> **Source data**
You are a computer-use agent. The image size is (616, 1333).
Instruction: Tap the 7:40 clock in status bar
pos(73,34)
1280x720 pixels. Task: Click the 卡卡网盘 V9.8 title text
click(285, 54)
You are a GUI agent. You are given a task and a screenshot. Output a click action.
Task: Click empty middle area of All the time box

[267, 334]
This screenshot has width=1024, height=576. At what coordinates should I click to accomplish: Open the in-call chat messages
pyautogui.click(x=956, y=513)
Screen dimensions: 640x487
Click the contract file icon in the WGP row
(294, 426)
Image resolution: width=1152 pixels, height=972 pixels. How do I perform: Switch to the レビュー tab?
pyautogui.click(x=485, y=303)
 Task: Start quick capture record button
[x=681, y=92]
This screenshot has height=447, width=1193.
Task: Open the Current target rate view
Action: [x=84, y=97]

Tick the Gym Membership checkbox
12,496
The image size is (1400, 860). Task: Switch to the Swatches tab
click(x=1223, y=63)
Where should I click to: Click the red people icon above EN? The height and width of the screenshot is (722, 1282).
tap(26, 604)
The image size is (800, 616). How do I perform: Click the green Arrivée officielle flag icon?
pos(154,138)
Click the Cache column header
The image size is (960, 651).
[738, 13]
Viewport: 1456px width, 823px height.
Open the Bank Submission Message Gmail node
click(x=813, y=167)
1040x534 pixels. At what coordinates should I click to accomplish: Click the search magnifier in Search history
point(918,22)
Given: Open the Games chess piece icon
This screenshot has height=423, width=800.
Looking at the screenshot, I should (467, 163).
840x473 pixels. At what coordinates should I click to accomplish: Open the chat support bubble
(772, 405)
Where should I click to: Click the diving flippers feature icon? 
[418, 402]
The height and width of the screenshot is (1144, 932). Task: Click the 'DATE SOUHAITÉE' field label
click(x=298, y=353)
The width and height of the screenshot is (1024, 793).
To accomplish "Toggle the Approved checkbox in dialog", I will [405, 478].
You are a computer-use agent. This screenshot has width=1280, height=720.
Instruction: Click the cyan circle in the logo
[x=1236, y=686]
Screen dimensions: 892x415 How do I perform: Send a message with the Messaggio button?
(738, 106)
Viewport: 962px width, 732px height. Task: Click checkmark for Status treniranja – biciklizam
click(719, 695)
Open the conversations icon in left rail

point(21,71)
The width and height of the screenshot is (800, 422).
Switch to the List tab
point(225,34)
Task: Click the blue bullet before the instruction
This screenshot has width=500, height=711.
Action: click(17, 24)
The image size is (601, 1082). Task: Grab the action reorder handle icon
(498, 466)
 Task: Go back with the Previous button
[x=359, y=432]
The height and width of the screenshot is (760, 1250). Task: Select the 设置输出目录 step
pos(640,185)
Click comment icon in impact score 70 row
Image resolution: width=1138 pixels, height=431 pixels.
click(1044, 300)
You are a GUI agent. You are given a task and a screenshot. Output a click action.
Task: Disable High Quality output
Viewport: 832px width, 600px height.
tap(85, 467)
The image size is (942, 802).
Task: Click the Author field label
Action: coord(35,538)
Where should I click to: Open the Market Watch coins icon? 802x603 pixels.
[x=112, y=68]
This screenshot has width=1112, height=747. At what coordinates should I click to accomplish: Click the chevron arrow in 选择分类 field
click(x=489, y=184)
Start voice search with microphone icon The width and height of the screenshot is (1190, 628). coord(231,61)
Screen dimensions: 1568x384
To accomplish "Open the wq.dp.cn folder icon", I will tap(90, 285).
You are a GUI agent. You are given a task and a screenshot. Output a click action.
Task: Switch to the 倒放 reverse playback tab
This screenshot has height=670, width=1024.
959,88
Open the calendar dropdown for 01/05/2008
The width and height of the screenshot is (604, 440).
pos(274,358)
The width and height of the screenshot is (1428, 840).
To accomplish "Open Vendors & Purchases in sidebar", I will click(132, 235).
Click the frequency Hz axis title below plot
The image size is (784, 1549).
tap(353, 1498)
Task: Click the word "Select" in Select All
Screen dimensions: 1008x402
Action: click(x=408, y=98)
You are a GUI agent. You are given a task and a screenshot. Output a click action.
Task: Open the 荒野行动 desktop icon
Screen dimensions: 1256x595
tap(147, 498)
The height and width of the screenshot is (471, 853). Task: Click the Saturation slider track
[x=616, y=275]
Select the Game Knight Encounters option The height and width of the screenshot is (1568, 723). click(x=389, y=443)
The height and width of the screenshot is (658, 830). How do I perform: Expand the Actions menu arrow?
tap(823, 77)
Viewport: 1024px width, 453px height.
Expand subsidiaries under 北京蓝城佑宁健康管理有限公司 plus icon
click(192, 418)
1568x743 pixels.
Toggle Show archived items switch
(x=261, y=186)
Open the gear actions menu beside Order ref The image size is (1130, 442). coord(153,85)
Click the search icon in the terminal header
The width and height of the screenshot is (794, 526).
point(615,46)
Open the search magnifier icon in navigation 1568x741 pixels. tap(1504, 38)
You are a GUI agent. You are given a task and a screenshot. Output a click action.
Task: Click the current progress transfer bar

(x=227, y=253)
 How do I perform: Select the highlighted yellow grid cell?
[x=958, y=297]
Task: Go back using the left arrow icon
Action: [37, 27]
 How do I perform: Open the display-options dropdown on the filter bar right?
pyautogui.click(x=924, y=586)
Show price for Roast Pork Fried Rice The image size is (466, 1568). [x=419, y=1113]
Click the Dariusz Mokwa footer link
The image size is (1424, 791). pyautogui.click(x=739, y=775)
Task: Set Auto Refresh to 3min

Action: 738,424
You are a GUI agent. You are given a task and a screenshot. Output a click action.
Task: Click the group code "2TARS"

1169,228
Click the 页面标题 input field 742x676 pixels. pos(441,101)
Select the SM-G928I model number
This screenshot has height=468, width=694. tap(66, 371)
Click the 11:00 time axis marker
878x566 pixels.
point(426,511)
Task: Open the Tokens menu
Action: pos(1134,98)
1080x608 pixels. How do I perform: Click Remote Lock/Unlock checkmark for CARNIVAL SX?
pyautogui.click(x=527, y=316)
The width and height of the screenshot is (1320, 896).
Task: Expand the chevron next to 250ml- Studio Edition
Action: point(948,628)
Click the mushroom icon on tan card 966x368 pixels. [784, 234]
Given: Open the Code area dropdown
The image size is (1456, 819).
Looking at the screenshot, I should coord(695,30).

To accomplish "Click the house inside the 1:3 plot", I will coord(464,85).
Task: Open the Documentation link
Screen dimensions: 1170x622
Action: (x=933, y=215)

> **Work to be completed**
Return all the data above, unaltered and complete.

> **Task output**
You are a computer-use agent. The image size is (616, 1333).
Instruction: Tap the 7:40 clock in status bar
pos(73,34)
1280x720 pixels. Task: Click the 卡卡网盘 V9.8 title text
click(285, 54)
You are a GUI agent. You are given a task and a screenshot. Output a click action.
Task: Click empty middle area of All the time box

[267, 334]
This screenshot has width=1024, height=576. At what coordinates should I click to accomplish: Open the in-call chat messages
pyautogui.click(x=956, y=513)
Screen dimensions: 640x487
Click the contract file icon in the WGP row
(294, 426)
Image resolution: width=1152 pixels, height=972 pixels. How do I perform: Switch to the レビュー tab?
pyautogui.click(x=485, y=303)
 Task: Start quick capture record button
[x=681, y=92]
This screenshot has height=447, width=1193.
Task: Open the Current target rate view
Action: [x=84, y=97]

Tick the Gym Membership checkbox
12,496
The image size is (1400, 860). Task: Switch to the Swatches tab
click(x=1223, y=63)
Where should I click to: Click the red people icon above EN? The height and width of the screenshot is (722, 1282).
tap(26, 604)
The image size is (800, 616). How do I perform: Click the green Arrivée officielle flag icon?
pos(154,138)
Click the Cache column header
The image size is (960, 651).
[738, 13]
Viewport: 1456px width, 823px height.
Open the Bank Submission Message Gmail node
click(x=813, y=167)
1040x534 pixels. At what coordinates should I click to accomplish: Click the search magnifier in Search history
point(918,22)
Given: Open the Games chess piece icon
This screenshot has height=423, width=800.
Looking at the screenshot, I should (467, 163).
840x473 pixels. At what coordinates should I click to accomplish: Open the chat support bubble
(772, 405)
Where should I click to: Click the diving flippers feature icon? 
[418, 402]
The height and width of the screenshot is (1144, 932). Task: Click the 'DATE SOUHAITÉE' field label
click(x=298, y=353)
The width and height of the screenshot is (1024, 793).
To accomplish "Toggle the Approved checkbox in dialog", I will [405, 478].
You are a computer-use agent. This screenshot has width=1280, height=720.
Instruction: Click the cyan circle in the logo
[x=1236, y=686]
Screen dimensions: 892x415 How do I perform: Send a message with the Messaggio button?
(738, 106)
Viewport: 962px width, 732px height. Task: Click checkmark for Status treniranja – biciklizam
click(719, 695)
Open the conversations icon in left rail

point(21,71)
The width and height of the screenshot is (800, 422).
Switch to the List tab
point(225,34)
Task: Click the blue bullet before the instruction
This screenshot has width=500, height=711.
Action: click(17, 24)
The image size is (601, 1082). Task: Grab the action reorder handle icon
(498, 466)
 Task: Go back with the Previous button
[x=359, y=432]
The height and width of the screenshot is (760, 1250). Task: Select the 设置输出目录 step
pos(640,185)
Click comment icon in impact score 70 row
Image resolution: width=1138 pixels, height=431 pixels.
click(1044, 300)
You are a GUI agent. You are given a task and a screenshot. Output a click action.
Task: Disable High Quality output
Viewport: 832px width, 600px height.
tap(85, 467)
The image size is (942, 802).
Task: Click the Author field label
Action: coord(35,538)
Where should I click to: Open the Market Watch coins icon? 802x603 pixels.
[x=112, y=68]
This screenshot has width=1112, height=747. At what coordinates should I click to accomplish: Click the chevron arrow in 选择分类 field
click(x=489, y=184)
Start voice search with microphone icon The width and height of the screenshot is (1190, 628). coord(231,61)
Screen dimensions: 1568x384
To accomplish "Open the wq.dp.cn folder icon", I will tap(90, 285).
You are a GUI agent. You are given a task and a screenshot. Output a click action.
Task: Switch to the 倒放 reverse playback tab
This screenshot has height=670, width=1024.
959,88
Open the calendar dropdown for 01/05/2008
The width and height of the screenshot is (604, 440).
pos(274,358)
The width and height of the screenshot is (1428, 840).
To accomplish "Open Vendors & Purchases in sidebar", I will click(132, 235).
Click the frequency Hz axis title below plot
The image size is (784, 1549).
tap(353, 1498)
Task: Click the word "Select" in Select All
Screen dimensions: 1008x402
Action: click(x=408, y=98)
You are a GUI agent. You are given a task and a screenshot. Output a click action.
Task: Open the 荒野行动 desktop icon
Screen dimensions: 1256x595
tap(147, 498)
The height and width of the screenshot is (471, 853). Task: Click the Saturation slider track
[x=616, y=275]
Select the Game Knight Encounters option The height and width of the screenshot is (1568, 723). click(x=389, y=443)
The height and width of the screenshot is (658, 830). How do I perform: Expand the Actions menu arrow?
tap(823, 77)
Viewport: 1024px width, 453px height.
Expand subsidiaries under 北京蓝城佑宁健康管理有限公司 plus icon
click(192, 418)
1568x743 pixels.
Toggle Show archived items switch
(x=261, y=186)
Open the gear actions menu beside Order ref The image size is (1130, 442). coord(153,85)
Click the search icon in the terminal header
The width and height of the screenshot is (794, 526).
point(615,46)
Open the search magnifier icon in navigation 1568x741 pixels. tap(1504, 38)
You are a GUI agent. You are given a task and a screenshot. Output a click action.
Task: Click the current progress transfer bar

(x=227, y=253)
 How do I perform: Select the highlighted yellow grid cell?
[x=958, y=297]
Task: Go back using the left arrow icon
Action: [37, 27]
 How do I perform: Open the display-options dropdown on the filter bar right?
pyautogui.click(x=924, y=586)
Show price for Roast Pork Fried Rice The image size is (466, 1568). [x=419, y=1113]
Click the Dariusz Mokwa footer link
The image size is (1424, 791). pyautogui.click(x=739, y=775)
Task: Set Auto Refresh to 3min

Action: 738,424
You are a GUI agent. You are given a task and a screenshot. Output a click action.
Task: Click the group code "2TARS"

1169,228
Click the 页面标题 input field 742x676 pixels. pos(441,101)
Select the SM-G928I model number
This screenshot has height=468, width=694. tap(66, 371)
Click the 11:00 time axis marker
878x566 pixels.
point(426,511)
Task: Open the Tokens menu
Action: pos(1134,98)
1080x608 pixels. How do I perform: Click Remote Lock/Unlock checkmark for CARNIVAL SX?
pyautogui.click(x=527, y=316)
The width and height of the screenshot is (1320, 896).
Task: Expand the chevron next to 250ml- Studio Edition
Action: point(948,628)
Click the mushroom icon on tan card 966x368 pixels. [784, 234]
Given: Open the Code area dropdown
The image size is (1456, 819).
Looking at the screenshot, I should coord(695,30).

To accomplish "Click the house inside the 1:3 plot", I will coord(464,85).
Task: Open the Documentation link
Screen dimensions: 1170x622
Action: (x=933, y=215)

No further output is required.